🤖 AI Summary
This work addresses the challenges of excessive search space and difficulty in bottleneck identification when large language models (LLMs) automatically generate GPU kernels, stemming from a mismatch between the granularity of optimization knowledge and LLM reasoning. To bridge this gap, we propose the Hierarchical Transfer-Aware Memory (HTAM) framework, which organizes optimization knowledge into a two-level hierarchical transfer graph encompassing coarse-grained directions and fine-grained strategies. HTAM guides LLMs in generating efficient CUDA code through a state-aware mechanism that jointly selects global optimization directions and retrieves relevant local strategies. Evaluated on the full KernelBench suite, HTAM significantly improves correctness rate, the proportion of fast solutions, and speedup, while demonstrating strong generalization across backend configurations and the Robust-KBench benchmark.
📝 Abstract
High-performance GPU kernels are essential for efficient LLM deployment, yet optimizing them remains expertise-intensive.

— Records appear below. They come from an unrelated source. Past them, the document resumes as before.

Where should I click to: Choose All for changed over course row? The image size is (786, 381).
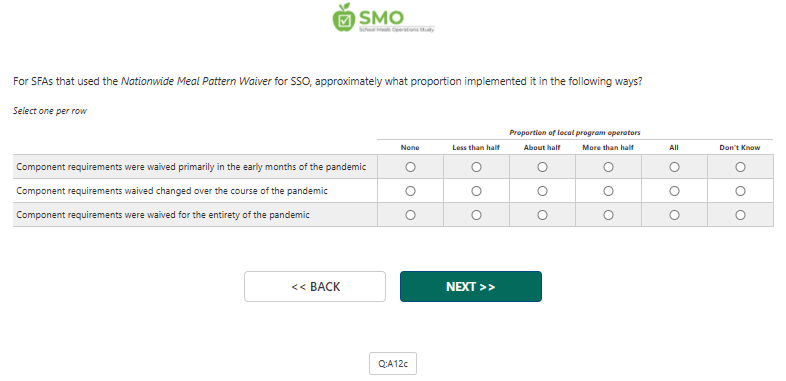674,191
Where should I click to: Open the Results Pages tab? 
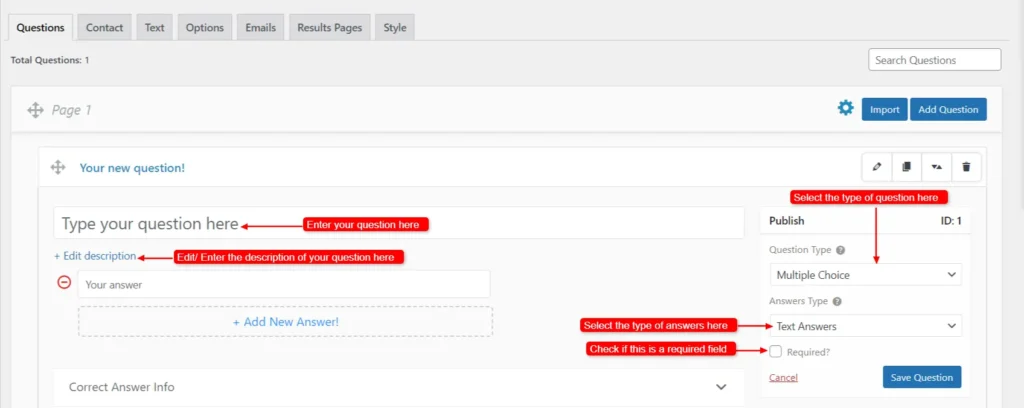click(329, 28)
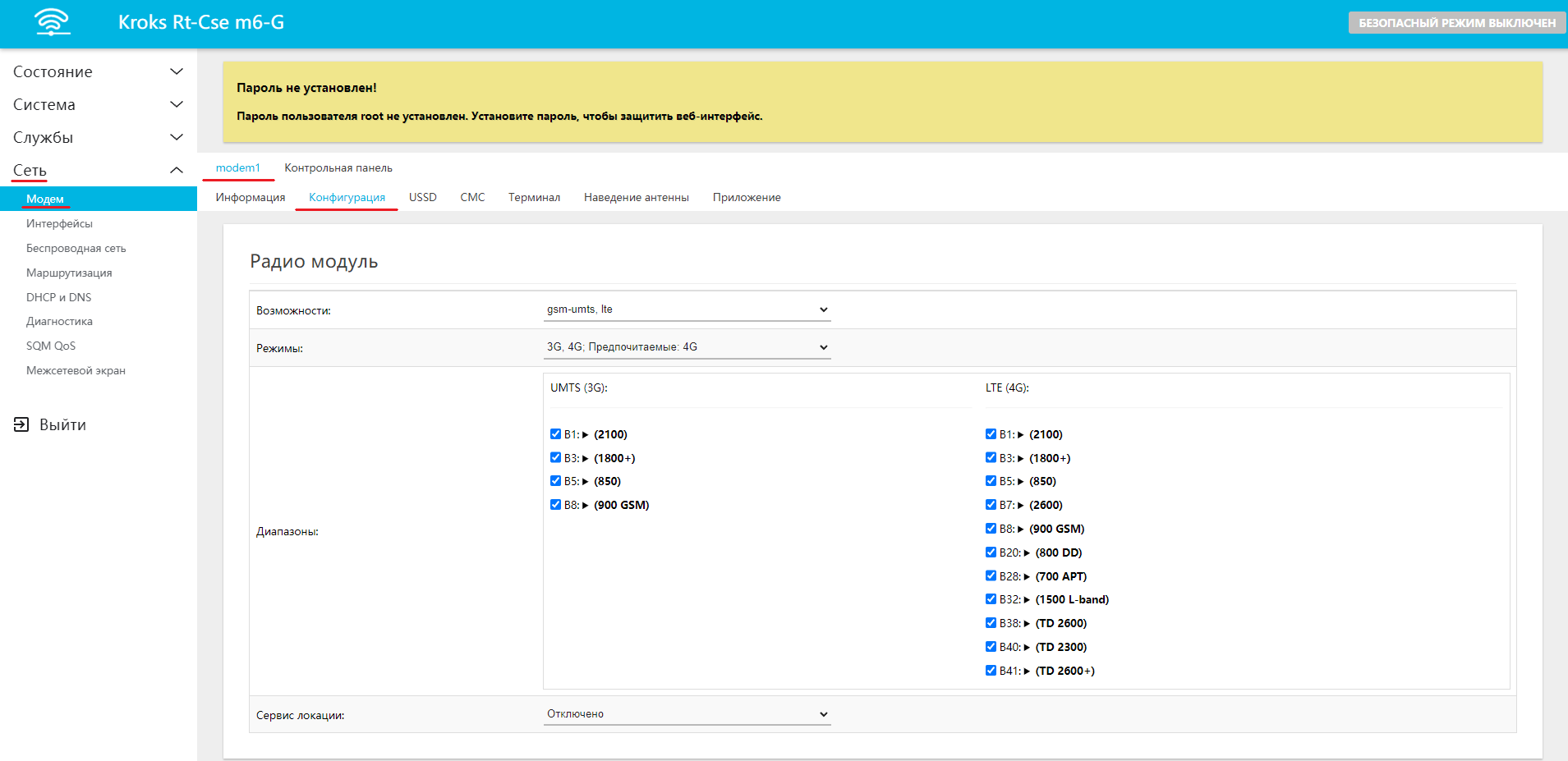The height and width of the screenshot is (761, 1568).
Task: Switch to the Терминал tab
Action: point(534,197)
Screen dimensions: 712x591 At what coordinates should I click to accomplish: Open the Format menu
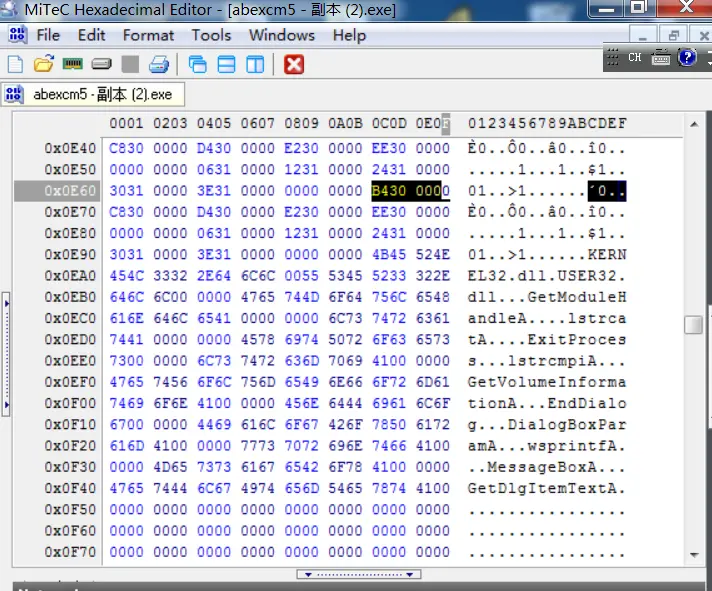pyautogui.click(x=148, y=35)
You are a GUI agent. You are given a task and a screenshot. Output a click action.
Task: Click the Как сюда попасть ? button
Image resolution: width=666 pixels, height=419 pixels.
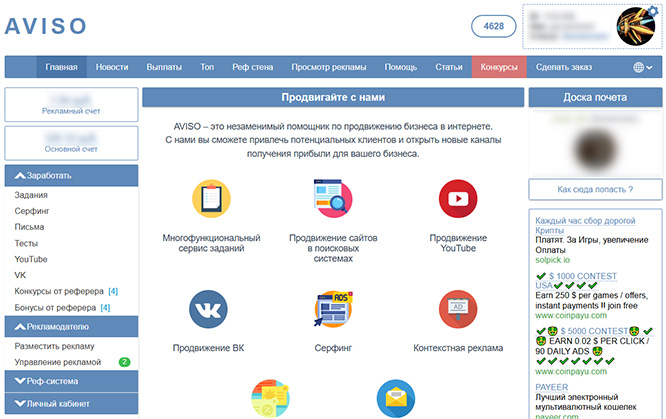tap(595, 189)
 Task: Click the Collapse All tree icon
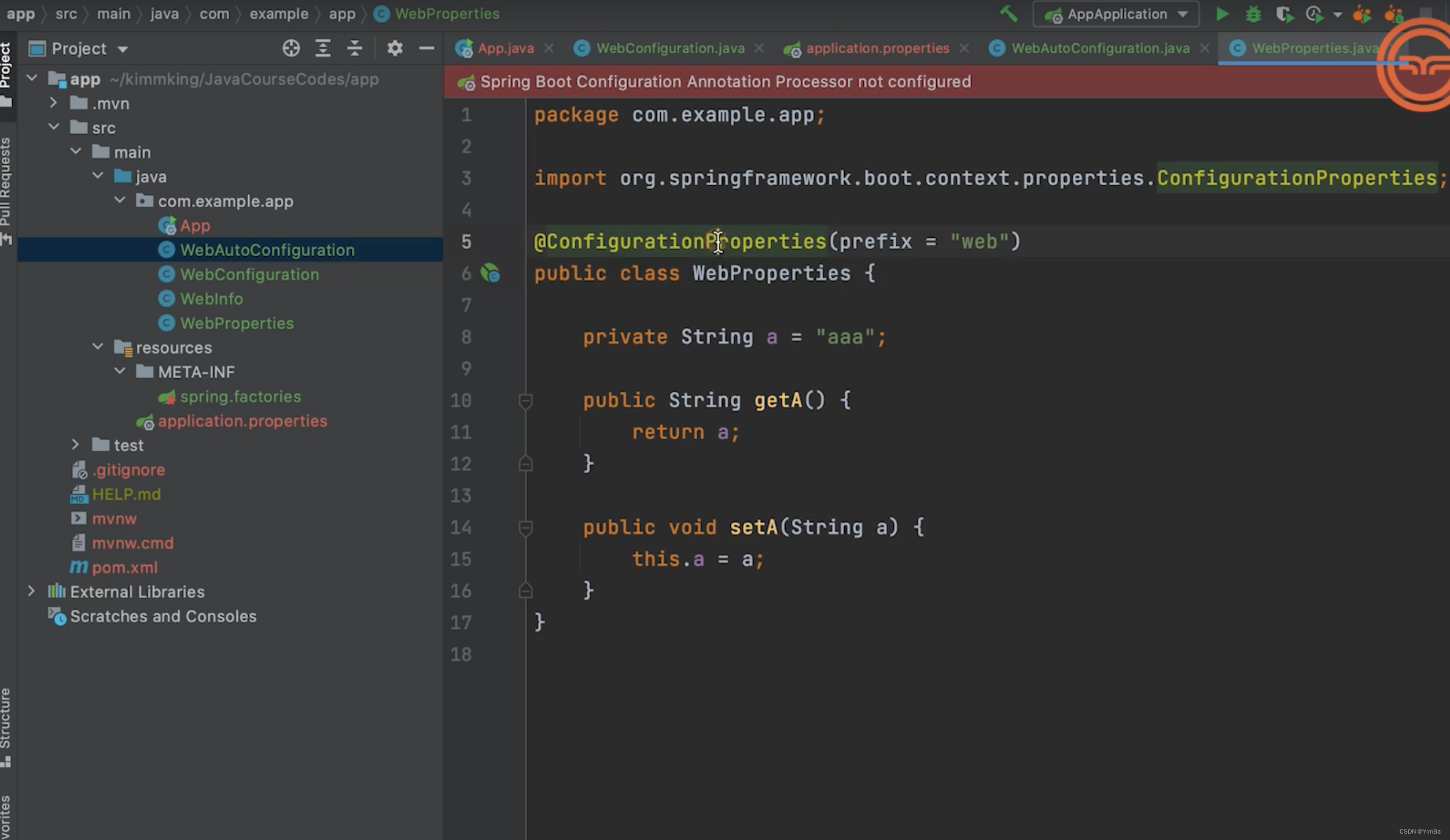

Recent LLM-based code generation makes automatic GPU operator generation promising, but operator optimization remains a hardware-aware search problem. Existing LLM-based methods face a granularity mismatch: coarse hints are reusable but hard to execute, whereas detailed memories are actionable but enlarge the search space and obscure optimization bottlenecks. The key challenge is therefore to organize optimization experience at an appropriate granularity. To address this issue, this paper proposes HTAM (Hierarchical Transition-Attended Memory), a coarse-to-fine framework for LLM-based operator optimization. HTAM builds a two-level Hierarchical Transition Graph (HTG) to organize coarse global directions, detailed local strategies, and transition experience between optimization steps. During each evolution step, HTAM selects a global direction from the current state and recent optimization history, retrieves the corresponding local strategy memory, and uses it to guide concrete CUDA code generation. Experiments on the full KernelBench suite demonstrate that HTAM consistently improves correctness, fast-solution rate, and speedup over LLM-based baselines, while backend and Robust-KBench studies indicate transferable benefits from structured memory.